What is being asked
Starting at the top of the entries below, set down each line exactly as written, and stop after the line containing "Task: Click the interrupt kernel stop icon".

━━━ Given records

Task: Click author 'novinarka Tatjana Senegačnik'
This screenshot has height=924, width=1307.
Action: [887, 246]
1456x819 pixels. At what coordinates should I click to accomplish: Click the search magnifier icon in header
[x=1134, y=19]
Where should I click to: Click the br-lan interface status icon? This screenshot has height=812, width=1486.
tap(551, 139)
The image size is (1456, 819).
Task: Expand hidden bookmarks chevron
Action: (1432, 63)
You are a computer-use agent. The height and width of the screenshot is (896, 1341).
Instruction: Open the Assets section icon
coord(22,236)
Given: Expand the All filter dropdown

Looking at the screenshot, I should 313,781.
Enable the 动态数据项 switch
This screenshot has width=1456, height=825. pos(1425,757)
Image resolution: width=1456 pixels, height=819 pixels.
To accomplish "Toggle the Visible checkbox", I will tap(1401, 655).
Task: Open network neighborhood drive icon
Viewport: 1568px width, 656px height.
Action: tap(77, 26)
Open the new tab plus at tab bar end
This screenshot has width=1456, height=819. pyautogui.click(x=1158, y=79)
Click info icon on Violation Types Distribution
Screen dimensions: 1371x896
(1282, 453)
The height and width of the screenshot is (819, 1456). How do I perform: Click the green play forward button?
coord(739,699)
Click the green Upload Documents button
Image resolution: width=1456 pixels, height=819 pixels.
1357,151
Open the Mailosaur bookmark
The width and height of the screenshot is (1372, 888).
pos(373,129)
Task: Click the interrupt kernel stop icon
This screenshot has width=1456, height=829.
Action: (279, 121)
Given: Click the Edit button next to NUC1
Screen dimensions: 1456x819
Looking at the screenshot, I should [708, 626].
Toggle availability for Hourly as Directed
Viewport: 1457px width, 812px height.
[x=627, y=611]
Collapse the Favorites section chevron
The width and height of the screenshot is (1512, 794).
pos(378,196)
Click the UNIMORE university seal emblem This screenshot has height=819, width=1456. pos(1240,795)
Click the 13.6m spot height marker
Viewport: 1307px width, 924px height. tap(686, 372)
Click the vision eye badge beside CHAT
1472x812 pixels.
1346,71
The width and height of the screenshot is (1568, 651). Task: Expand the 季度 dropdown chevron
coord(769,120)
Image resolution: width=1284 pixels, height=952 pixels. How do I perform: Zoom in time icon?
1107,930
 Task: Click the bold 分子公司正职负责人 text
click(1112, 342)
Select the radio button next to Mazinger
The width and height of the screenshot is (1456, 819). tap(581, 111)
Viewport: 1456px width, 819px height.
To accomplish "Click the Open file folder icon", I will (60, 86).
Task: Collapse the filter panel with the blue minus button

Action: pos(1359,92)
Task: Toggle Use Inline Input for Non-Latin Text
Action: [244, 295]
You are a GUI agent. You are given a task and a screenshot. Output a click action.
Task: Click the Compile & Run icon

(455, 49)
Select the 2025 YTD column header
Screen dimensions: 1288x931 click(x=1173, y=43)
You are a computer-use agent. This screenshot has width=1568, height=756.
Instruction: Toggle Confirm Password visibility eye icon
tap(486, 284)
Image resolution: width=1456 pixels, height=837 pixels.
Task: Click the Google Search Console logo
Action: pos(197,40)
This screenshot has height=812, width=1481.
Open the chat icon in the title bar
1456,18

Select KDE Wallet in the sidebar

━━━━━━

Your response
Task: Click author 'novinarka Tatjana Senegačnik'
This screenshot has height=924, width=1307.
Action: [887, 246]
1456x819 pixels. At what coordinates should I click to accomplish: Click the search magnifier icon in header
[x=1134, y=19]
Where should I click to: Click the br-lan interface status icon? This screenshot has height=812, width=1486.
tap(551, 139)
The image size is (1456, 819).
Task: Expand hidden bookmarks chevron
Action: (1432, 63)
You are a computer-use agent. The height and width of the screenshot is (896, 1341).
Instruction: Open the Assets section icon
coord(22,236)
Given: Expand the All filter dropdown

Looking at the screenshot, I should 313,781.
Enable the 动态数据项 switch
This screenshot has width=1456, height=825. pos(1425,757)
Image resolution: width=1456 pixels, height=819 pixels.
To accomplish "Toggle the Visible checkbox", I will tap(1401, 655).
Task: Open network neighborhood drive icon
Viewport: 1568px width, 656px height.
Action: tap(77, 26)
Open the new tab plus at tab bar end
This screenshot has width=1456, height=819. pyautogui.click(x=1158, y=79)
Click info icon on Violation Types Distribution
Screen dimensions: 1371x896
(1282, 453)
The height and width of the screenshot is (819, 1456). How do I perform: Click the green play forward button?
coord(739,699)
Click the green Upload Documents button
Image resolution: width=1456 pixels, height=819 pixels.
1357,151
Open the Mailosaur bookmark
The width and height of the screenshot is (1372, 888).
pos(373,129)
Task: Click the interrupt kernel stop icon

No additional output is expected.